El estadounidense Richardson Hitchins (20-0, 8 KO) ha dejado hace unas horas de ser campeón mundial del peso superligero, en versión IBF. Así lo ha anunciado oficialmente el organismo, algo que ha corroborado el propio boxeador, centrado en la próxima fase de su carrera. Hitchins se alzó campeón mundial en diciembre de 2024, imponiéndose al australiano Liam Paro en Puerto Rico por decisión dividida. En año y medio, solo pudo realizar una defensa, a mediados del pasado 2025, cuando se impuso antes del límite a George Kambosos Jr; fue el mejor desempeño de su carrera. Hace tan solo un par de meses que iba a realizar la segunda pelea como campeón mundial, pero unas horas antes caía enfermo, deshidratado por el corte de peso final, suspendiéndose su pleito con Óscar Duarte.
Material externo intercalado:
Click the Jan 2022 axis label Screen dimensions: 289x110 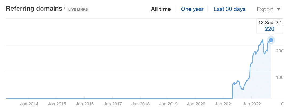[x=252, y=104]
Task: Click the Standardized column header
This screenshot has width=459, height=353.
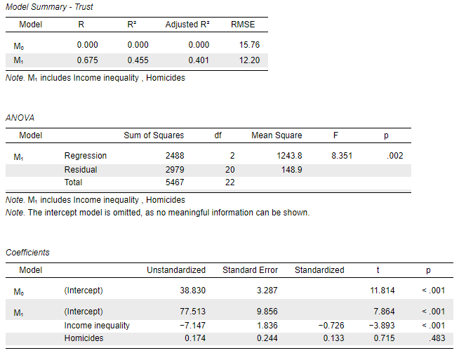Action: click(319, 270)
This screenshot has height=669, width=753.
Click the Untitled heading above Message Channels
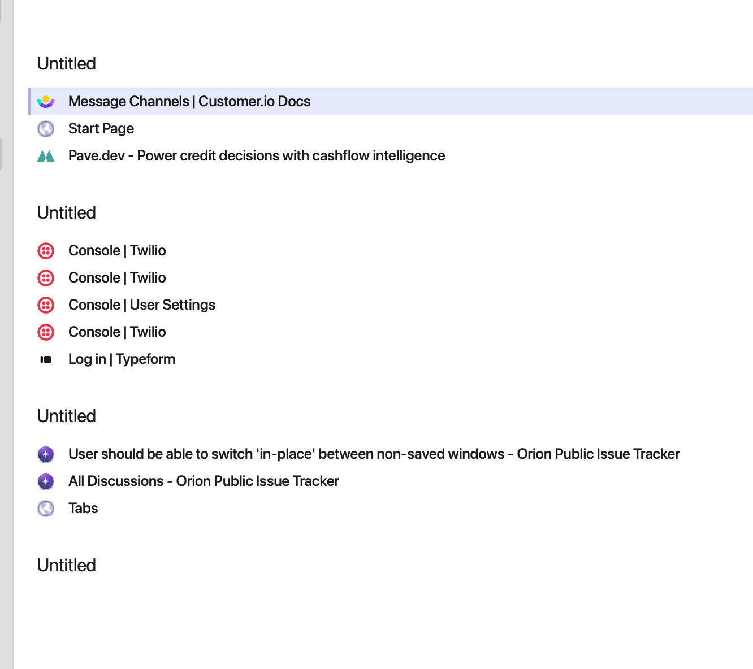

Esa fue la señal definitiva de que su cuerpo ya no podía parar la báscula en las 140 libras, 63,5 kilos.

Los problemas para encontrar promotores que apostasen por él y estar más activo derivan de su boxeo poco espectacular para el espectador, escondido tras sus brazos larguísimos que usan el recto de izquierda como arma principal. Muy cicatero a la hora de combinar y utilizar la ofensiva, la próxima etapa de su carrera será bajo el paraguas de Dana White y Turki Alalshikh en Zuffa Boxing. Obviamente, lo hará en el peso wélter, pues la nueva promotora no admite las llamadas categorías intermedias. Aún no tiene fecha para su debut, pero se espera para el principio de verano.

Se da la circunstancia de que Zuffa ha fichado a dos campeones mundiales para su escuadra, muy necesitada de grandes estrellas y de ofrecer algo diferente tras unas primeras veladas aceptables, pero similares en su desarrollo y sin evolución. Lo curioso y anecdótico es que ambos campeones, además los dos por la IBF, ya no lo son, puesto que tanto Jai Opetaia, con un lío morrocotudo, como Richardson Hitchins han abandonado su posición de privilegio. Habrá que ver si es una tónica general con todo deportista que se vaya con Dana White.